Châteauroux: a National Shooting Centre that's hitting the spot (2 hours by train from Paris)
The town on the banks of the Indre in the Centre-Val de Loire region is renowned for its bucolic setting and its monuments, including a medieval abbey and convent and a 19th-century château, and is preparing to welcome the 340 Olympic athletes and 160 Paralympic athletes competing in the shooting and para-sport events at the Paris 2024 Games. The pretty region of Berry is also a champion in this discipline: it is home to the Centre National de Tir Sportif, one of the largest in the world with its 80 hectares of land and its new building designed to host the finals of the Paris 2024 Games. No fewer than 15 Olympic shooting events and 13 Paralympic para-sport events will be held there.
Marseille: sailing regattas! (3 hours by train from Paris)
A well-oriented coastline with no currents or tides, and a fairly constant wind... With its regatta-friendly waters, Marseille, in Provence, is hoisting its sails for the 2024 Olympic Games. Some 330 competitors from 40 nations will be dropping anchor in the Roucas-Blanc Marina before setting off to compete in ten categories, from mixed double-handed dinghies (470) to new disciplines such as foil windsurfing (IQFoil) and kitesurfing.
It's a way of paying tribute to the expertise of France's leading port and a regular host of major nautical events: almost 200 regattas and other events are organised every year between the hills of La Nerthe to the north and the creeks of Marseille to the south, from Act 1 of the America's Cup to the Voiles du Vieux Port.
Football festivals in six cities
Bordeaux, Nantes, Lyon, Saint-Etienne, Nice, Marseille... These six flagship cities of French football will once again be putting on their boots for the Olympic tournament of the Paris 2024 Games, bringing together 16 men's and 11 women's teams. This will be an opportunity to rediscover the legendary stadiums of football's great eras, such as the Geoffroy-Guichard Stadium in Saint-Etienne, the oldest and the venue of the 1998 World Cup and Euro 2016, or the Beaujoire Stadium in Nantes, which will be celebrating its 40th anniversary in 2024.
The innovations in terms of architecture and environmental protection are all worth noting.
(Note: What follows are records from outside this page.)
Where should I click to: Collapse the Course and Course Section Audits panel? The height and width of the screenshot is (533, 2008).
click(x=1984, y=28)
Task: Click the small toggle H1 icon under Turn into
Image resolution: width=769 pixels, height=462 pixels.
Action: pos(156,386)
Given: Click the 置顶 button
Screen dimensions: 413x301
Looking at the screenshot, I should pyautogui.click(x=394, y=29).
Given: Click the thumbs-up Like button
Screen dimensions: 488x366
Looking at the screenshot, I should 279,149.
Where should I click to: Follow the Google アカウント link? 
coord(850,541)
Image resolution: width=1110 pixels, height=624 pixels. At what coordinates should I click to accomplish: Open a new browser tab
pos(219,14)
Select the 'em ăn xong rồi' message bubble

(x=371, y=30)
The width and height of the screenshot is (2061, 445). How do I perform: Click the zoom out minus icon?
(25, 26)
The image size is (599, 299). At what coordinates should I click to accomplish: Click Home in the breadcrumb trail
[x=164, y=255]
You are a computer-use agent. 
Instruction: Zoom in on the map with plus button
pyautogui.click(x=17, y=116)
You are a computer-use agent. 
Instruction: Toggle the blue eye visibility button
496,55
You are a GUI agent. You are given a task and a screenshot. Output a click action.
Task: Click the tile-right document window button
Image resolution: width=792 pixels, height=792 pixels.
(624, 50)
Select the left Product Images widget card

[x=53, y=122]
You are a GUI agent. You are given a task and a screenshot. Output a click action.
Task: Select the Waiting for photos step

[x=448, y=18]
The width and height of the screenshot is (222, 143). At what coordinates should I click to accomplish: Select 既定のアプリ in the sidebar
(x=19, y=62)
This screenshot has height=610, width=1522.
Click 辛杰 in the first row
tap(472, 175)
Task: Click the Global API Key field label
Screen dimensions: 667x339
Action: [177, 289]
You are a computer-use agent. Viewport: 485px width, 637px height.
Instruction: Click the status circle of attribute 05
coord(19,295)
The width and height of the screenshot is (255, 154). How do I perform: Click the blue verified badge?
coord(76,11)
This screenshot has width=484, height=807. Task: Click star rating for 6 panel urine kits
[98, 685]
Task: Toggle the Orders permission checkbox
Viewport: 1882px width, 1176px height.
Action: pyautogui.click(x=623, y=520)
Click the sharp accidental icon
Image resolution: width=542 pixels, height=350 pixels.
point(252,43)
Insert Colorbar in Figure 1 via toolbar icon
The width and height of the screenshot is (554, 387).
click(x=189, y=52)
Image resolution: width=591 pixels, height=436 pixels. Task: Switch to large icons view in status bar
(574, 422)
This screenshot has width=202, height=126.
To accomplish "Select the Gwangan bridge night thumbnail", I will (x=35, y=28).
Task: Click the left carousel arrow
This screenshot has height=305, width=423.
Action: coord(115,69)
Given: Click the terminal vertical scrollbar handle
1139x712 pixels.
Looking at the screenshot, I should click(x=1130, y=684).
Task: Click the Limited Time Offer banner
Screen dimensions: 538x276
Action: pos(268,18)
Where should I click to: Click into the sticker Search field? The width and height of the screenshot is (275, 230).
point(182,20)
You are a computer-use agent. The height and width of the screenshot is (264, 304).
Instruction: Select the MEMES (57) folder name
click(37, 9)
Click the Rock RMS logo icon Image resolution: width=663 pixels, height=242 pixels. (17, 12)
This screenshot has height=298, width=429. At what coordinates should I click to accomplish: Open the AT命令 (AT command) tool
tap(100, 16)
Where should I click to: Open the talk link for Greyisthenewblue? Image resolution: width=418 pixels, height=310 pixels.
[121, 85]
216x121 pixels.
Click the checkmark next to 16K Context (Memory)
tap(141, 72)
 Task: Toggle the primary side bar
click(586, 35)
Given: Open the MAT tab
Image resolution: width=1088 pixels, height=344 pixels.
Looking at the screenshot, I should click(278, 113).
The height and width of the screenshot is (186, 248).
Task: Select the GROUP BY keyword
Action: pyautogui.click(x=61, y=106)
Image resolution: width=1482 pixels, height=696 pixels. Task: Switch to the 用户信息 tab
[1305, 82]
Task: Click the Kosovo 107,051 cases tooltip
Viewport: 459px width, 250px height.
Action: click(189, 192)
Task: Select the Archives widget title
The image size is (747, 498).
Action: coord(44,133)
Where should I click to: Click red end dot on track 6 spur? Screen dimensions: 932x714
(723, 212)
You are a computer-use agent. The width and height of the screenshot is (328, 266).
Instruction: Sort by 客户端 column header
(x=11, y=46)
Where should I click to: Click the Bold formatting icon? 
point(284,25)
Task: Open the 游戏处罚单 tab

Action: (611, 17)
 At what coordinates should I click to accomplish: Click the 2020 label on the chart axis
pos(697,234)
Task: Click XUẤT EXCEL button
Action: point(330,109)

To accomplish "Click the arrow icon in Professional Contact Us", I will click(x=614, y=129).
The often spectacular design of the Bordeaux stadium, with its hundreds of posts evoking the Landes forest, often goes hand in hand with eco-design: roofs fitted with solar panels for the Nice stadium or the Lyon stadium, which runs on 100% renewable energy, or heat recovery and rainwater reuse for the Marseille Velodrome stadium.
Tahiti is riding the wave
It's one of the most mythical and selective waves, the one every surfing champion dreams of conquering. Part of the world championship calendar for over 20 years, the Teahupo'o wave in Tahiti will bring together the world's best surfers (men's and women's shortboard) for the discipline's second appearance at the Olympic Games. It's a grandiose spectacle designed to respect the environment, with almost all the facilities scheduled to disappear after the competition.